Roisin Woolnough 

Good to stalk?

Ever been in one place while claiming to be in another? Your phone may find you out. Roisin Woolnough explains.
  
  


It's 10 am on a Monday morning and your boss thinks you're attending a conference in Whitehall. Actually, you're at a job interview on the other side of London and won't get to the conference until midday, but she doesn't know that. Or does she? If your company has signed up to any of the new mobile-phone tracking services, which can pinpoint a user's location (to within 300 metres in some cases) your real whereabouts might be discovered.

Businesses have been tracking their non-human assets, usually with some form of vehicle-tracing technology, for years. These days, however, it is possible to track people through their mobiles and, after a couple of years of increasingly substantiated hype, the practice has finally taken hold. Paolo Pescatore, senior analyst at IT analysts International Data Corporation, thinks the trend will increase. "Over the next two years, there will be a greater need for location-based services," he says. These include ones you have heard of, such as GPS (Global Positioning Satellites), but there is also a new technological procedure on the market, called triangulation. This is a method of determining a person's locality by bouncing signals off three different telephone masts.

Mapminder.co.uk, a personalised mapping and navigation service, recently launched a phone location service called MapaPhone. With MapaPhone, employers can log on to the internet and track their employees online. According to Mapminder's MD, Emma Hardcastle, there has been a lot of interest from smaller companies. She says demand has partly been driven by the legislation introduced in December last year, which banned people from using their mobile phones while driving. "Phoning drivers is not practical now as they have to pull over to answer their phones," she says. That is what prompted Peter Smith, CEO of hearse supplier Binz UK, to use MapaPhone. Six weeks into the new service, he says it has already been very useful, enabling office based workers to keep track of where the sales team are and set up meetings with new clients. Despite some initial resistance from staff, he thinks they too now see the benefits. The office manager, Roberta Smith, is one of the people in charge of tracking the sales team and she finds it much more useful than she expected. "It means a bit more work for me in one sense, tracking the phones," she says. "But it also saves me time because I can find out where people are much more easily."

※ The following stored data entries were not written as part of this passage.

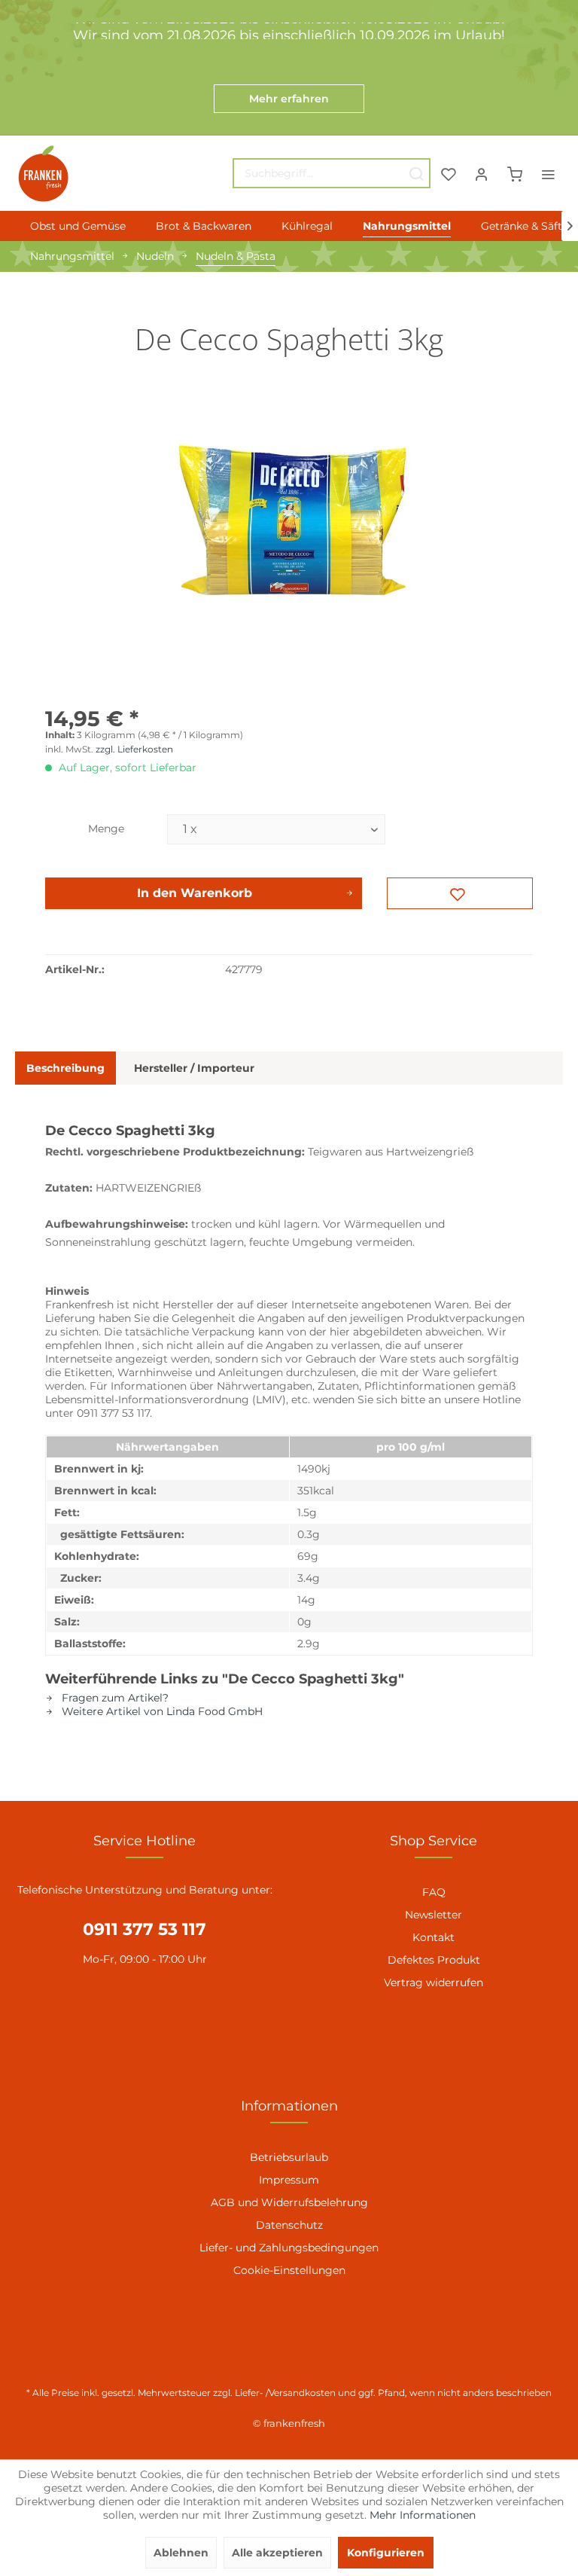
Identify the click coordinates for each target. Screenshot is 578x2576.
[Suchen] (416, 173)
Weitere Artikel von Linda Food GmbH (161, 1711)
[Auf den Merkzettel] (460, 893)
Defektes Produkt (434, 1960)
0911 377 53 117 (144, 1929)
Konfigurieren (385, 2552)
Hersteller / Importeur (194, 1068)
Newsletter (433, 1914)
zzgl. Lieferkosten (134, 749)
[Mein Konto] (482, 173)
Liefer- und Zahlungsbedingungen (289, 2247)
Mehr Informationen (423, 2515)
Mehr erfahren (289, 98)
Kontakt (433, 1937)
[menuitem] (331, 173)
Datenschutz (289, 2225)
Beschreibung (65, 1068)
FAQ (434, 1892)
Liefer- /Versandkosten (285, 2392)
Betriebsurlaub (289, 2157)
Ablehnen (181, 2552)
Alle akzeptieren (277, 2552)
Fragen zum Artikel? (114, 1698)
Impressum (289, 2180)
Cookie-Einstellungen (289, 2270)
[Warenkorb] (515, 173)
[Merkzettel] (449, 173)
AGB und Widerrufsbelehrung (289, 2202)
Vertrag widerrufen (433, 1982)
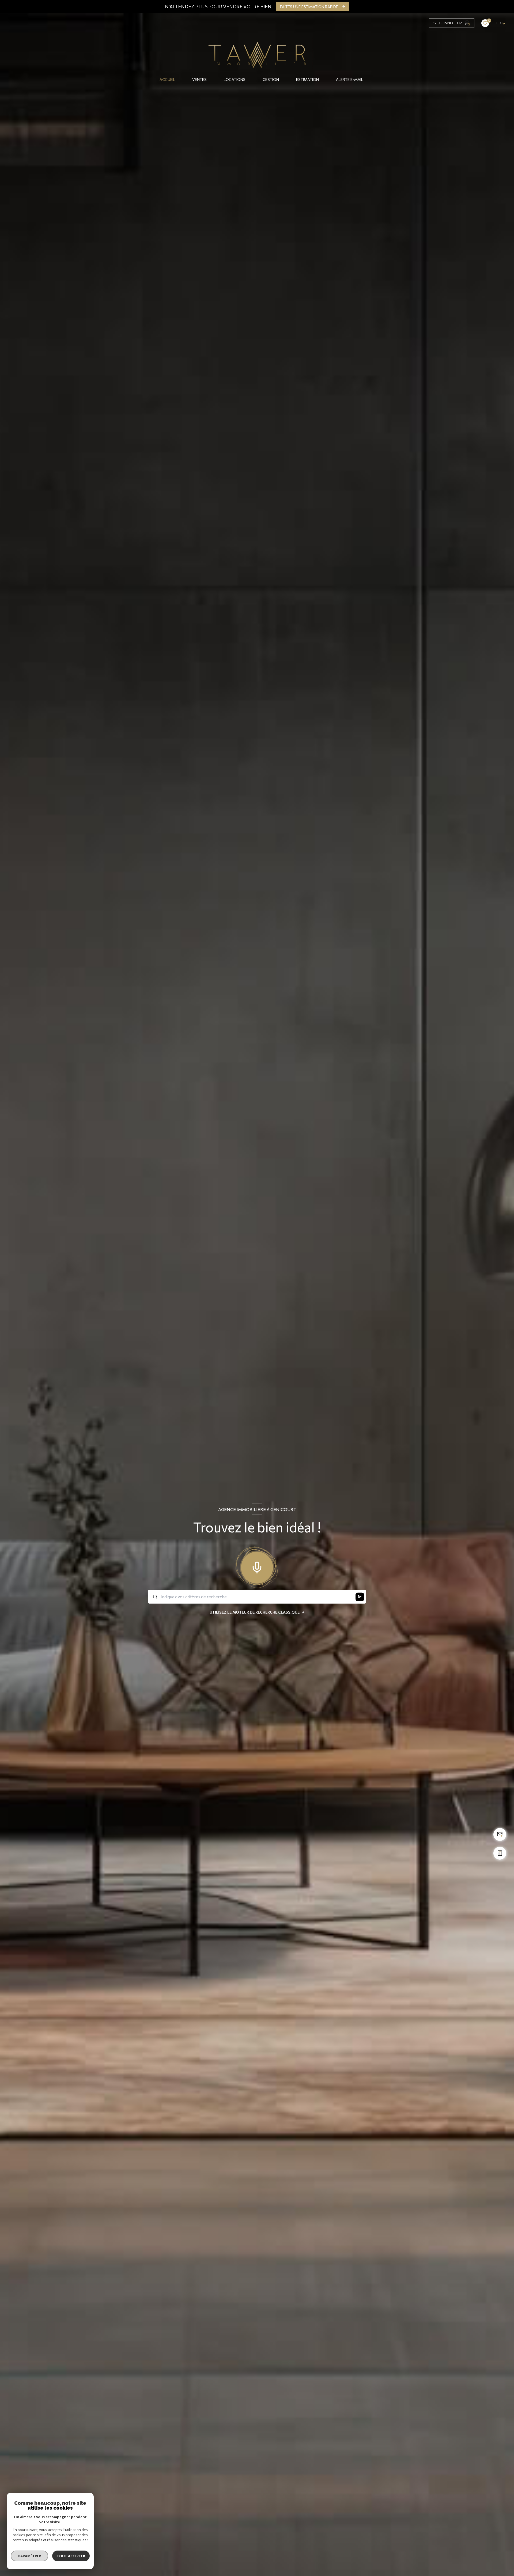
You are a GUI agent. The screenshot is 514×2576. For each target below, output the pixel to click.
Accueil (167, 79)
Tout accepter (71, 2556)
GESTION (271, 79)
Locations (234, 79)
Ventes (199, 79)
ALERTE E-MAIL (349, 79)
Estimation (307, 79)
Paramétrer (29, 2556)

She doesn't have to keep calling sales people and leaving messages for them if they don't answer to find out where they are. She also thinks the technology makes her and the business look more professional because when customers ring up to ask the locality of a particular salesperson, she can tell them immediately.

Paul Toyne, director of Article 13, an organisation that focuses on business ethics and corporate social responsibility, thinks the technology could be a useful security measure. "Say, for members of staff working in areas of conflict," he says. "Or for people working for oil and gas companies in areas where there's a threat of kidnapping."

There are concerns, however, about the potential for abusing tracking devices. Employers will have to be careful how they implement the technology or employees could see it is an infringement of their rights. Human rights groups have warned that employers must inform any staff they wish to track that this is what they are doing or they could be acting illegally."There are issues of conflict with people's basic human rights. Sometimes people have a right for others not to know where they are."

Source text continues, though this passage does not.